Provided records:
^^^^^^^^^^^^^^^^

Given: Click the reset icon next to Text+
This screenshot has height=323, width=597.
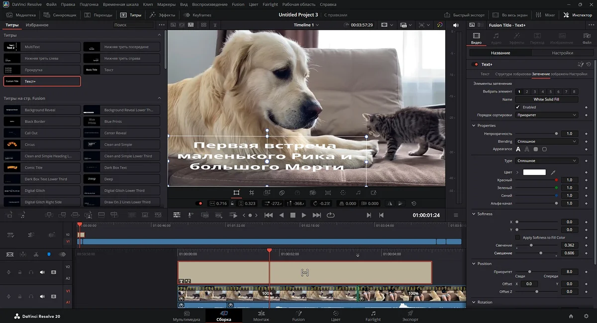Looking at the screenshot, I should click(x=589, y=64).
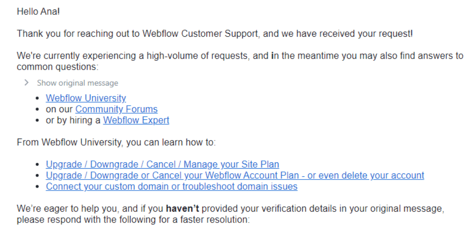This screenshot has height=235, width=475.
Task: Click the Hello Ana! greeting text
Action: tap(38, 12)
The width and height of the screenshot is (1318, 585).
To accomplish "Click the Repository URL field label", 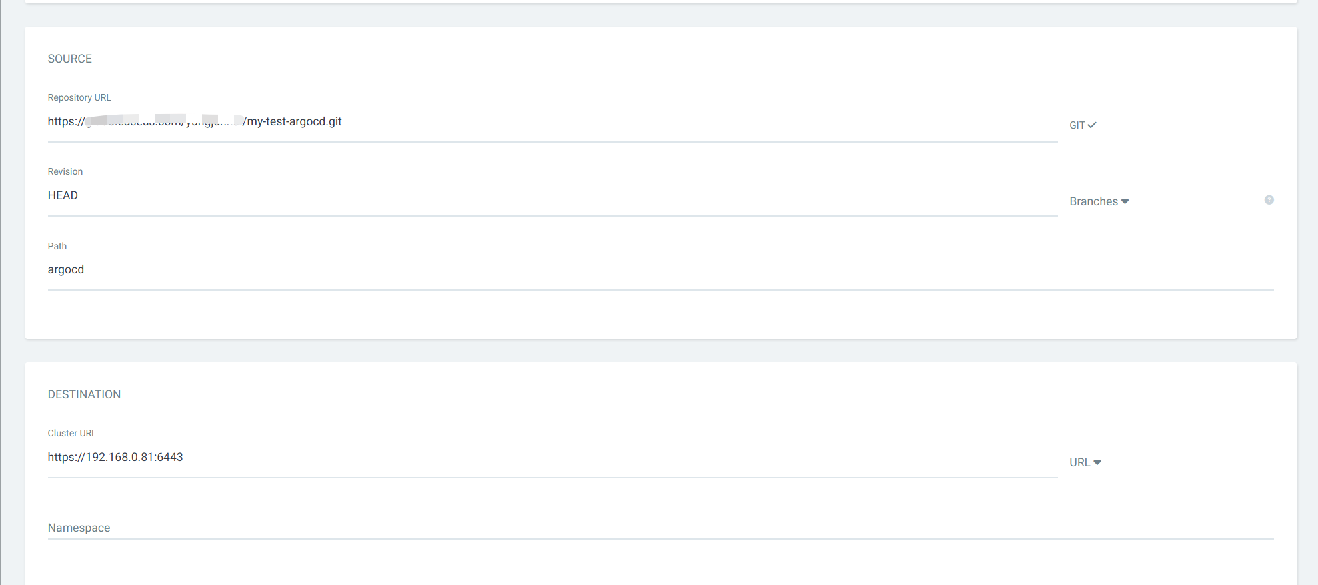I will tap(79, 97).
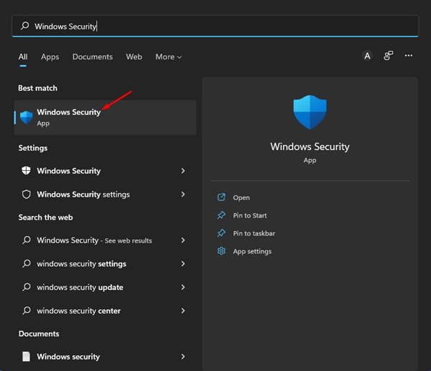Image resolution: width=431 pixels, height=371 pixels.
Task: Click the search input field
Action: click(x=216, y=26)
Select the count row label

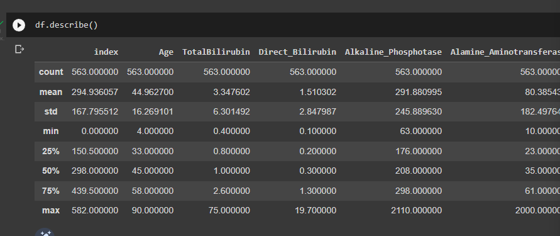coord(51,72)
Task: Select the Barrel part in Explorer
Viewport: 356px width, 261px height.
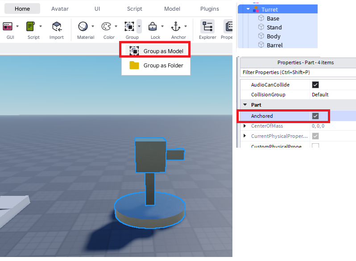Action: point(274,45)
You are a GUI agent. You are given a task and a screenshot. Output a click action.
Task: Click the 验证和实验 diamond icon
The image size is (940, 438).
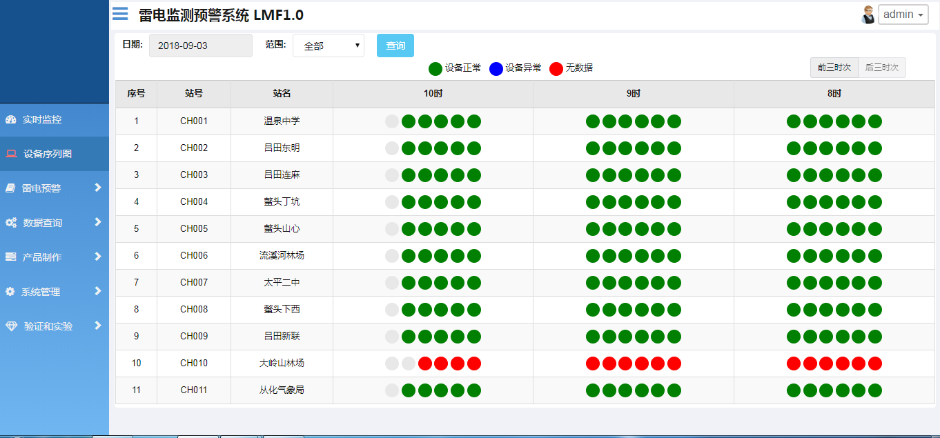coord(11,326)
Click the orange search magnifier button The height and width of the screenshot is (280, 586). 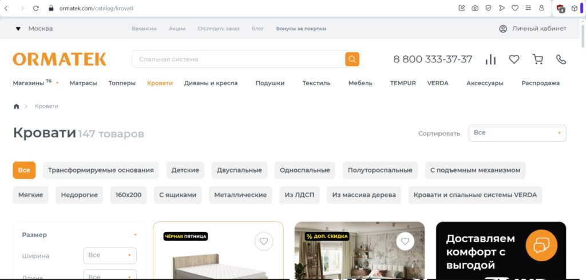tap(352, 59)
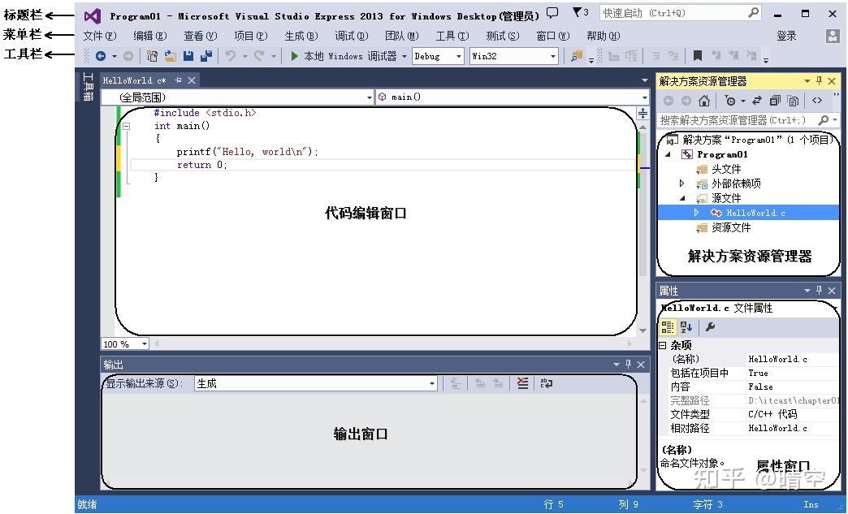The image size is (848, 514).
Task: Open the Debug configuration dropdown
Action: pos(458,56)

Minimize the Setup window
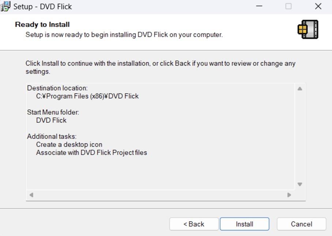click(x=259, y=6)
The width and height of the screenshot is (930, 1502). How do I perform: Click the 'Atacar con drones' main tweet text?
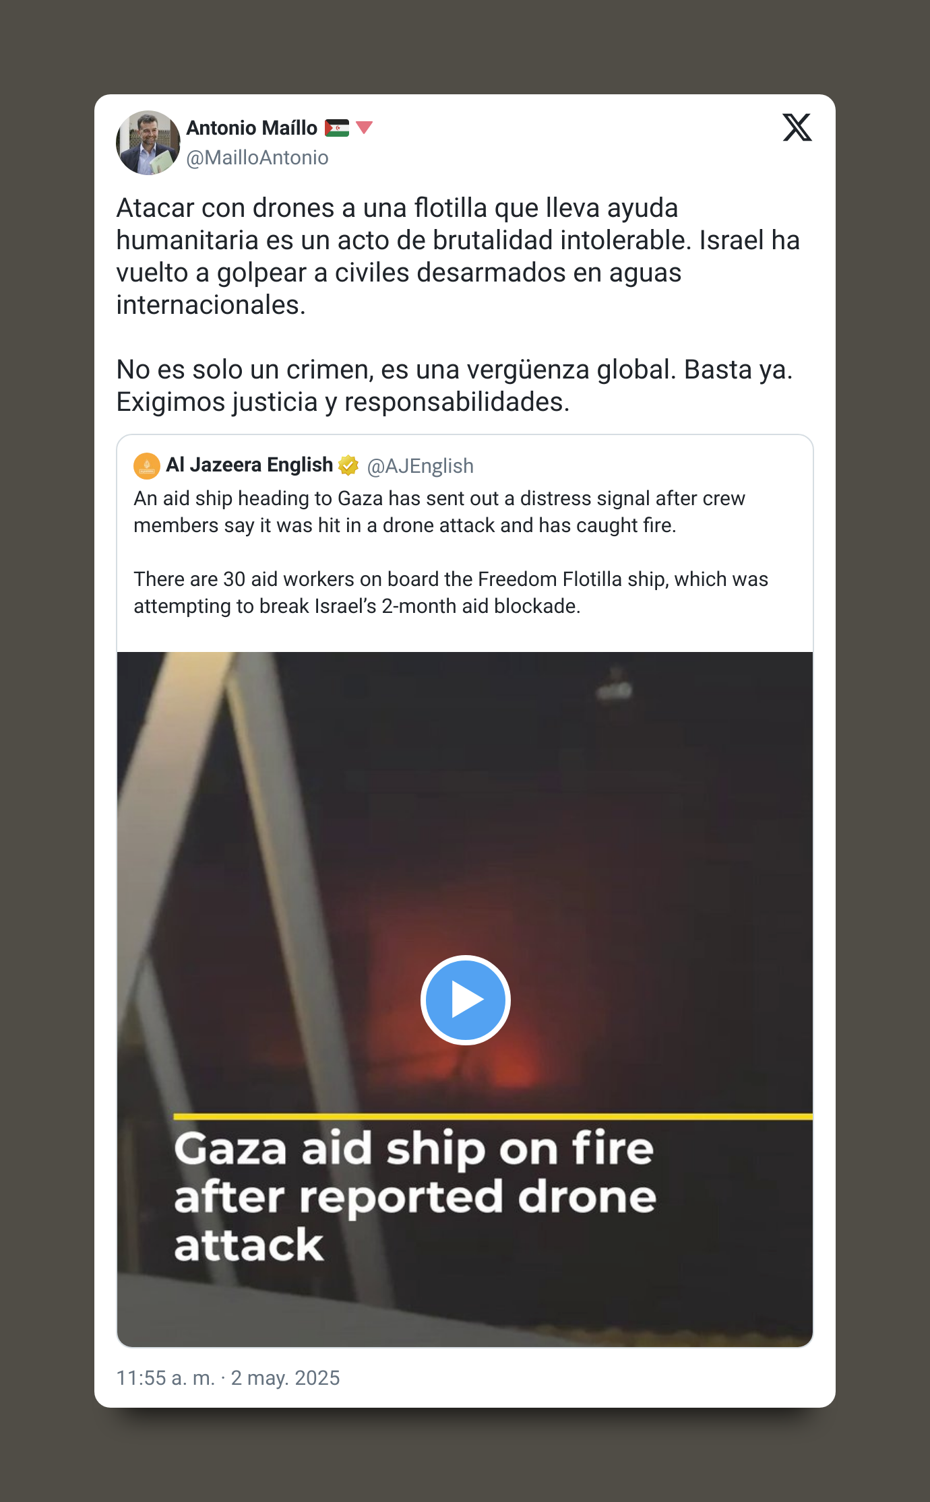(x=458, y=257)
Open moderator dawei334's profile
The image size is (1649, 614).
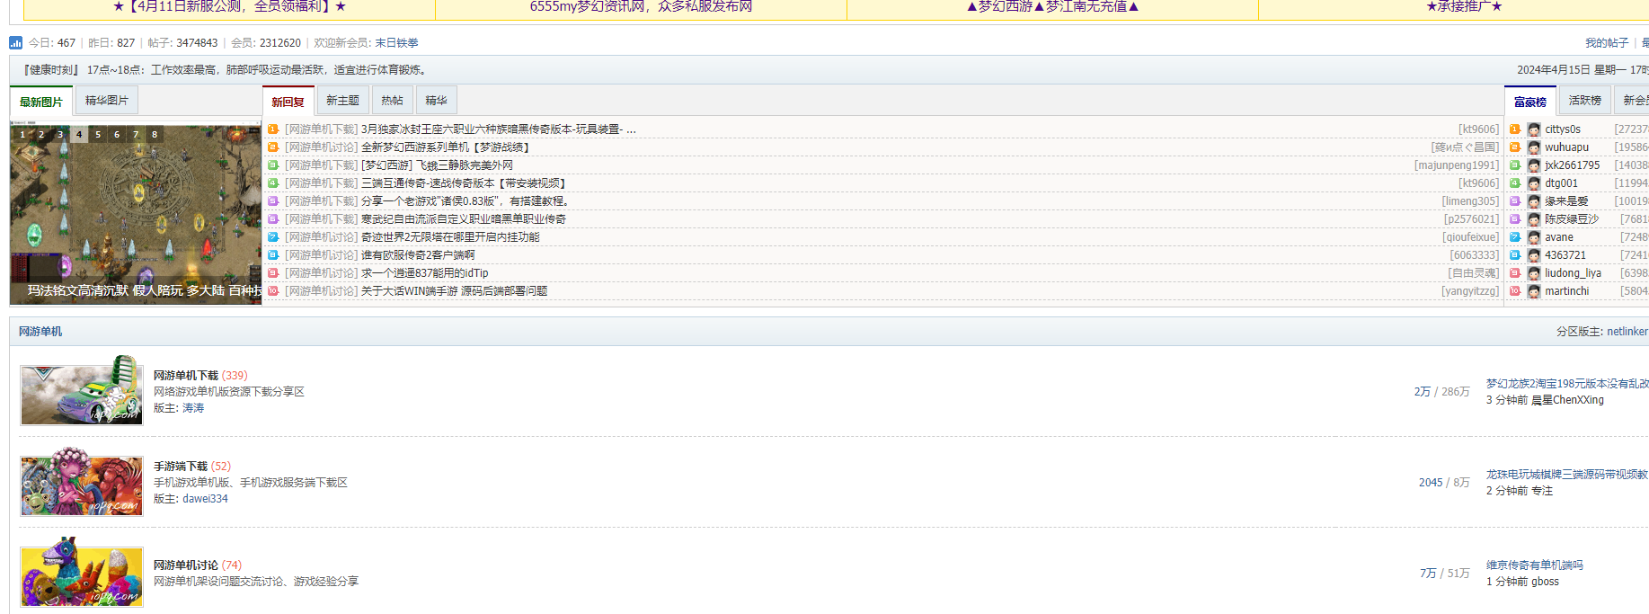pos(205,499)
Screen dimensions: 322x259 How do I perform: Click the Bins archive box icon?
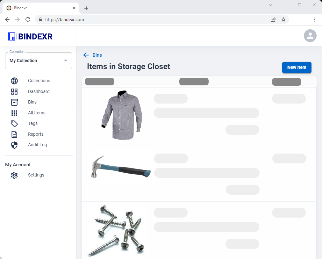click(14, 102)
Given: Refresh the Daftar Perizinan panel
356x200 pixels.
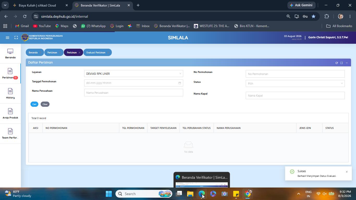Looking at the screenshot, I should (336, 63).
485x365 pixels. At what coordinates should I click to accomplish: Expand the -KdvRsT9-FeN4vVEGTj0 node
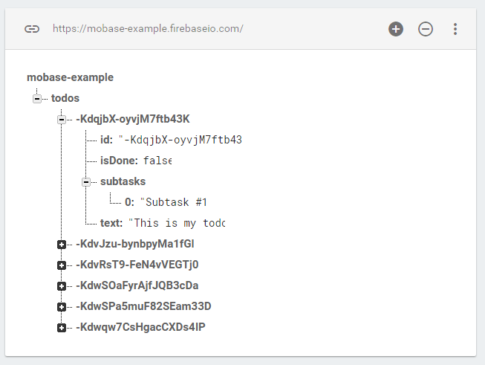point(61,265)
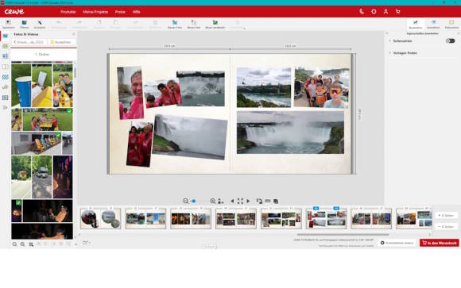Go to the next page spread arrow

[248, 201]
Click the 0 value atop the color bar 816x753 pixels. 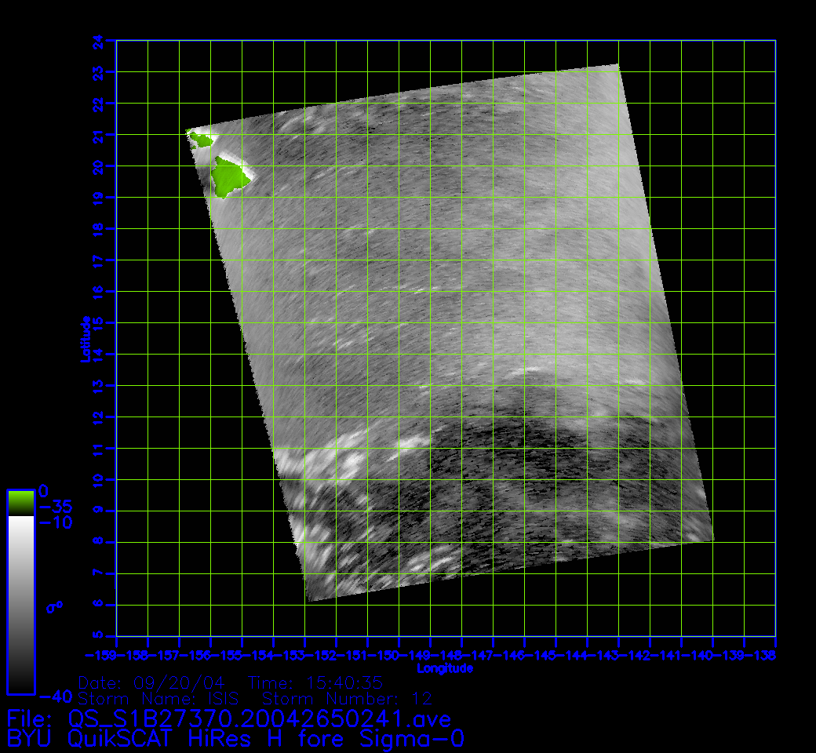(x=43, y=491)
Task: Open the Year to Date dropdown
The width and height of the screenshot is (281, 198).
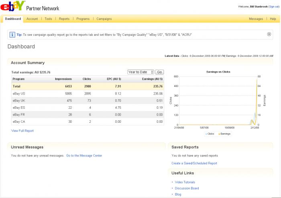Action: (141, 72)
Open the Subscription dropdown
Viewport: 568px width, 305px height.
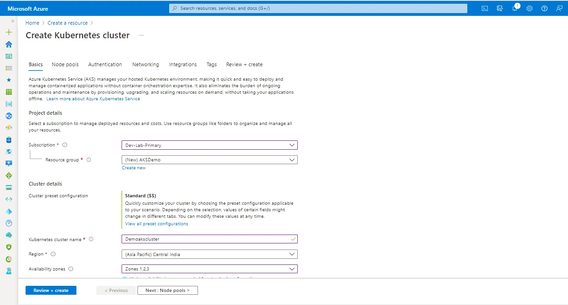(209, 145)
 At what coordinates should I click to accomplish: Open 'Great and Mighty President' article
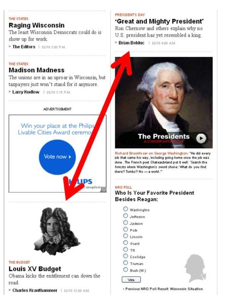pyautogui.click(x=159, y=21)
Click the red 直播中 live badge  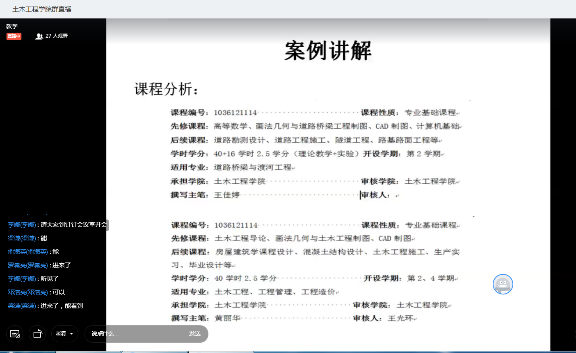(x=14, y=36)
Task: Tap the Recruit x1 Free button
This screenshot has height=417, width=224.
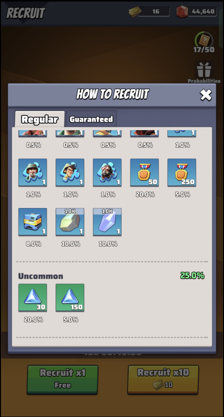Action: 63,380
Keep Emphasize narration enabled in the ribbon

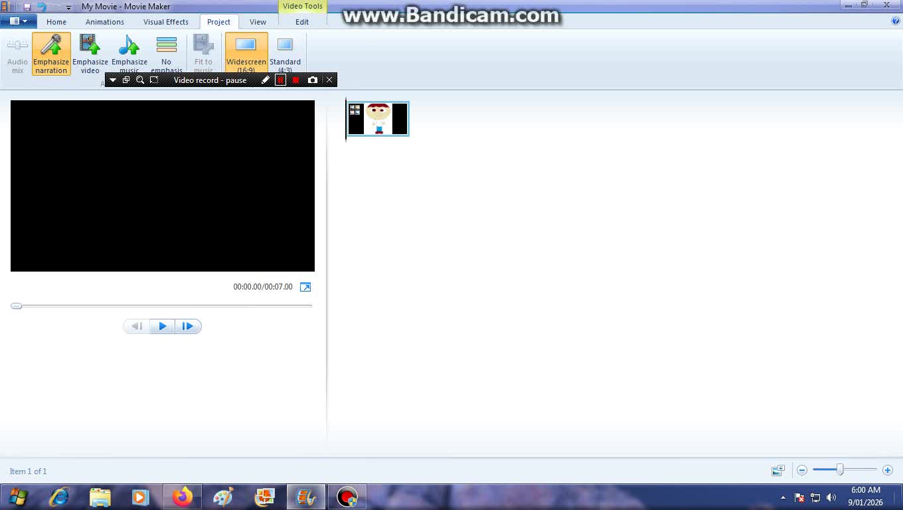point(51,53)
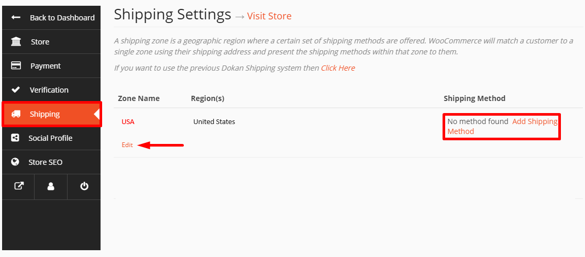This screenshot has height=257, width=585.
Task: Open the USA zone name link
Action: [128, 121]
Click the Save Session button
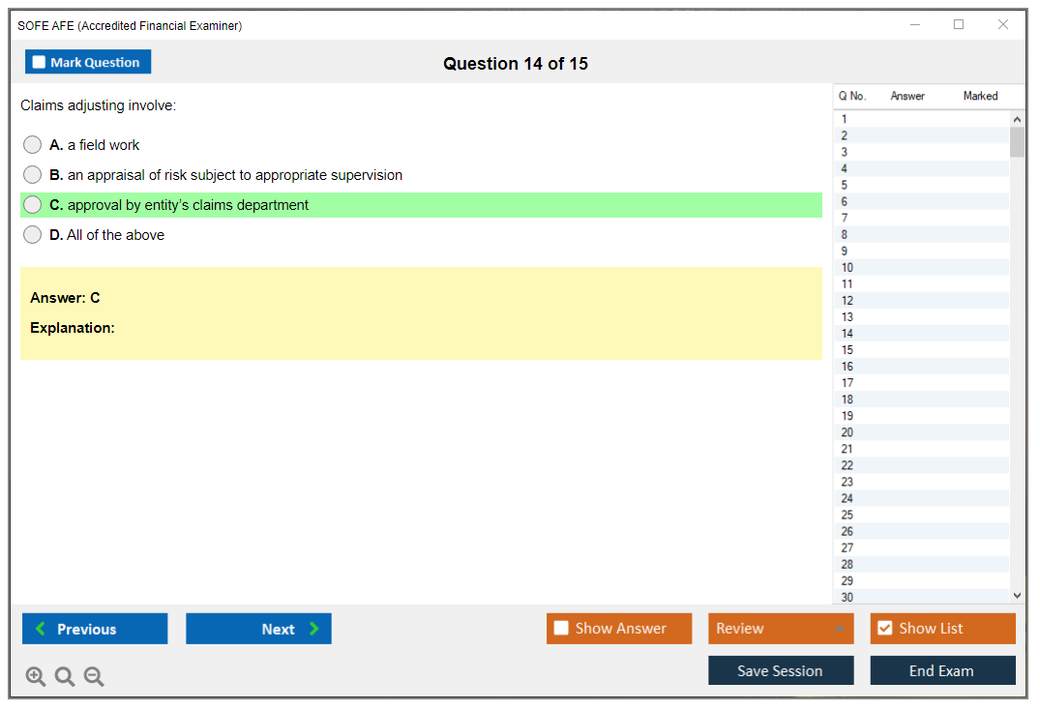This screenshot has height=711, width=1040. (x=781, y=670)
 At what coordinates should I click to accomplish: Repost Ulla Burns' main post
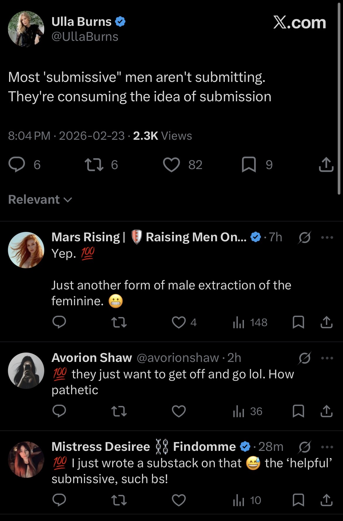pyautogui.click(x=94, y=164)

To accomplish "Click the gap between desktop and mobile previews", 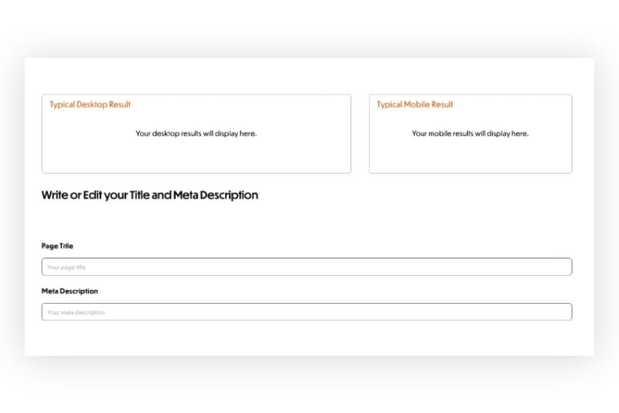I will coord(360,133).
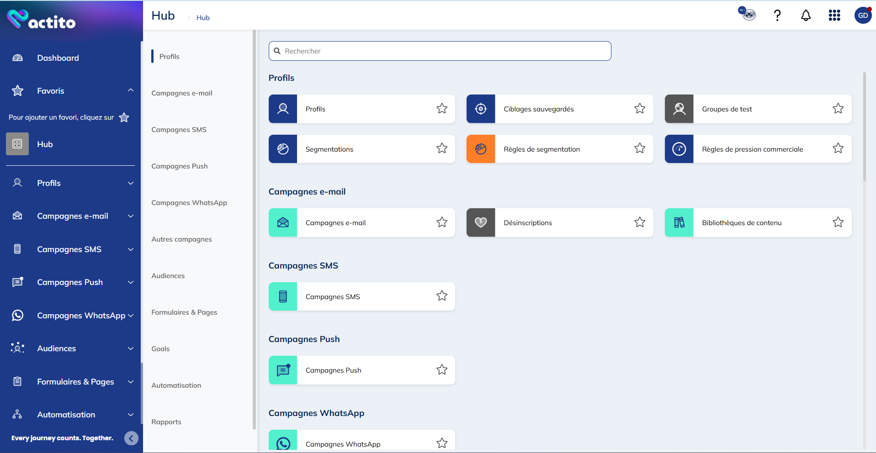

^^^^^^^^^^^^^^^^

Aim of the task:
Only the lines from the start of the records to the line with "The width and height of the screenshot is (1318, 585)." belong in the copy. Print them exactly, minus pictures.

Finished exercise:
Given: Click the reset icon next to Text+
This screenshot has height=323, width=597.
Looking at the screenshot, I should click(x=589, y=64).
This screenshot has height=235, width=475.
Task: Click the Hello Ana! greeting text
Action: tap(38, 12)
The width and height of the screenshot is (1318, 585).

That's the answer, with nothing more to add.